OK let me try to clear it up a bit. The primary role of RNA-dependent DNA polymerase is the creation of RNAs, including mRNAs. Inhibition of the latter is the reason for the antibiotic effects of rifamycins. I have to admit that I am guilty of goading you a bit, as I was interested to see whether you really understood what you were saying, or whether you were just parroting. Let me point out where you went wrong: This is definitely wrong as the creation of DNA from RNA is the replication mode of mobile genetic element (wink) and not of the respective host organisms itself. This is kind of half right. The RNA polymerase itself is not involved in DNA replication, but their products are. The most obvious one is of course that no mRNA is synthesized, including those required for DNA, but also (arguably more important) for all other cell functions. Truth is, there is a link between RNA and DNA synthesis that you have not really mentioned, though. The papers hint at it, but they really dealt with replication of virus DNA. The papers actually identifying the link came much later (though there was already one in the 70s postulating a direct involvement, based on circumvential evidence). One of the initiation modes of DNA replication near OriC is mediated by a DNA-RNA hybrid (that initiate the unwinding) and IIRC the RNA portion is synthesized by the RNA polymerase. I was waiting for you to point that out (and I may have been slightly impressed if you did). But as I said, rifamycins inhibit all types of RNA synthesis mediated by the DNA-dependent RNA polymerase, not only those portions that pertain to DNA replication (otherwise you would have to categorize all antibiotics inhibiting protein synthesis also as DNA replciation inhibitors, as proteins are required for DNA synthesis...). And you think that is going to impress me or add anything to your argument? If you do not follow the content, showing off the cover will do nothing. And just btw OUP is a publisher as every other academic publisher the fact that it is a department of the university does not enhance its quality per se.And while I do not have the book I am pretty sure that if did describe rifamycins as inhibitor of DNA replication, it was due to the fact that it was used extensively for experiments regarding the DNA replication mechanism. But once more: it was mostly used as a transcriptional inhibitor, often together with chloramphenicol (with the above mentioned exception).

Shouldn't one ask the question before one is doing that?

I never said that imidazoles did not include antibiotical compouds. Only that not all imidazoles are antibiotics. Imidzaole is the the collective term, antibiotics are but a subgroup. I wanted to clarifiy (and other points). Your posts regarding rifamyicin only state what I said earlier. You do know what the function of the polymerase in question is, don't you (was there any point in posting them)? The question to the original post has been answered a while ago, though. Mobile genetic (retro-)elements did and do shape complex genomes. And there is more out there than that mentioned already.
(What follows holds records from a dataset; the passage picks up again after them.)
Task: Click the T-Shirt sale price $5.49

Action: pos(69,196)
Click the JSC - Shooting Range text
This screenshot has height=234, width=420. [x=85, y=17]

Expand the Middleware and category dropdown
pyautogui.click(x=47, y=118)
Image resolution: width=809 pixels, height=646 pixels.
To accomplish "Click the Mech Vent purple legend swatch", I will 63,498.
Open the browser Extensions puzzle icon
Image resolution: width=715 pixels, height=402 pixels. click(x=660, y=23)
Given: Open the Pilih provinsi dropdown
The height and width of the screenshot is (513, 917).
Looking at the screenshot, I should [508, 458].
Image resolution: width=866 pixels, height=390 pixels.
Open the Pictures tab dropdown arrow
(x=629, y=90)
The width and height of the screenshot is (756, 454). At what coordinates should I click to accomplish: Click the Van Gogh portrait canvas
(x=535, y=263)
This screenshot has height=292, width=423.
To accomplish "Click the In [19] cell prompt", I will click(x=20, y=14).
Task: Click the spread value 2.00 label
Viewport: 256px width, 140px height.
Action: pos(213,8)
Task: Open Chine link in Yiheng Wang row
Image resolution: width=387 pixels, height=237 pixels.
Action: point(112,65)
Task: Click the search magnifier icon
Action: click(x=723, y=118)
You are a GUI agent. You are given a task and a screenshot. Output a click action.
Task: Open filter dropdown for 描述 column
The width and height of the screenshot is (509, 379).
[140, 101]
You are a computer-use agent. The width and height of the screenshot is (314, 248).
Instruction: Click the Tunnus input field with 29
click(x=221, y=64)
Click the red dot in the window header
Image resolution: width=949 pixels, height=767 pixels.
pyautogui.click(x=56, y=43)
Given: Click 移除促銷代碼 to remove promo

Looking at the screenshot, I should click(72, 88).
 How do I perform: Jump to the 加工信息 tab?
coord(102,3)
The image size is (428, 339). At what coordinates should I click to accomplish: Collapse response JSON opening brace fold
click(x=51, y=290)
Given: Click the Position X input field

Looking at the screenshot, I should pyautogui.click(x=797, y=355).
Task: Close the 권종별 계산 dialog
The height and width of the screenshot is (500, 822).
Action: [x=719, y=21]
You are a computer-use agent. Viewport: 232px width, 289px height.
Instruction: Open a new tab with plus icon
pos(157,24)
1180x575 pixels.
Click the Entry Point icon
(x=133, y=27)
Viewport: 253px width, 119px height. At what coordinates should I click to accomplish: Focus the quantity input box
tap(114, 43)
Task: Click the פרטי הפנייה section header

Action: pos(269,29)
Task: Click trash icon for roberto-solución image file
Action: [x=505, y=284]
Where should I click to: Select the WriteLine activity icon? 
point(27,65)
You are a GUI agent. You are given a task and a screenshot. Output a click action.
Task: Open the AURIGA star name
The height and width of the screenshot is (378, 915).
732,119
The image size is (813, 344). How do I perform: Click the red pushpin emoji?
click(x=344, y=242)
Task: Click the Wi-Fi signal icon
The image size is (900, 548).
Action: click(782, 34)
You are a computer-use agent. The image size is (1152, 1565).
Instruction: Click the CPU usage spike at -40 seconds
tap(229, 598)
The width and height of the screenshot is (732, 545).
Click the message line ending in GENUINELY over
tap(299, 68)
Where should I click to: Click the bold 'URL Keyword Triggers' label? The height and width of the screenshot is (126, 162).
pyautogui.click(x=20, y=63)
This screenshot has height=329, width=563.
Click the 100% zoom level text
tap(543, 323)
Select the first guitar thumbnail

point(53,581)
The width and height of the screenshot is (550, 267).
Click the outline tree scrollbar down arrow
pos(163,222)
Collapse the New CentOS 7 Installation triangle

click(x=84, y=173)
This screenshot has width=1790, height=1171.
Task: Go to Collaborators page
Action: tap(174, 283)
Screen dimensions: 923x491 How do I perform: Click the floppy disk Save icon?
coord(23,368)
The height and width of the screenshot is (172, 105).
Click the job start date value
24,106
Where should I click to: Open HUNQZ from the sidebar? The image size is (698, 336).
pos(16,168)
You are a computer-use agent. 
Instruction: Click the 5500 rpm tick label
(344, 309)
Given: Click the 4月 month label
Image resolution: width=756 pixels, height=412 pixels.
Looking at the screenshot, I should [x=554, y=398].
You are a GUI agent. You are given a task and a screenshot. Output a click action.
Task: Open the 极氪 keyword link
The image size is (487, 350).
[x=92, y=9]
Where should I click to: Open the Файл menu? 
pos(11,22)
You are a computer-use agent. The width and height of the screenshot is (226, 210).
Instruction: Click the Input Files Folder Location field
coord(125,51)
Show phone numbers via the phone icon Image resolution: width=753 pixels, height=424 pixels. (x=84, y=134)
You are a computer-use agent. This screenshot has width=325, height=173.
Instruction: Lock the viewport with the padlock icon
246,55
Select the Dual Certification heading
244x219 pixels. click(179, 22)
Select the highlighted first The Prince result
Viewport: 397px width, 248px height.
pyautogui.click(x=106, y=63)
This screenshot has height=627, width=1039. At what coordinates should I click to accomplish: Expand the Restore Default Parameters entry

It is quite an interesting topic, though I would suggest opening up a new thread if you are interested in discussing it.

Actually it is a good point. However I am disregarding retrotransposons for the same reasons I am disregarding viruses: both are mobile genetic elements. Their mechanisms of replication ensure their own persistence rather than having a real role for the host. Or in other words, the reverse transcriptase does not fulfill host functions. In any case, while it is not my field of expertise I would not be surprised if these MGEs are likely precursors of viruses. Edi: I see what you mean now. Yes I should probaly have said RTs are a phenomenon of mobile genetic elements. Good catch.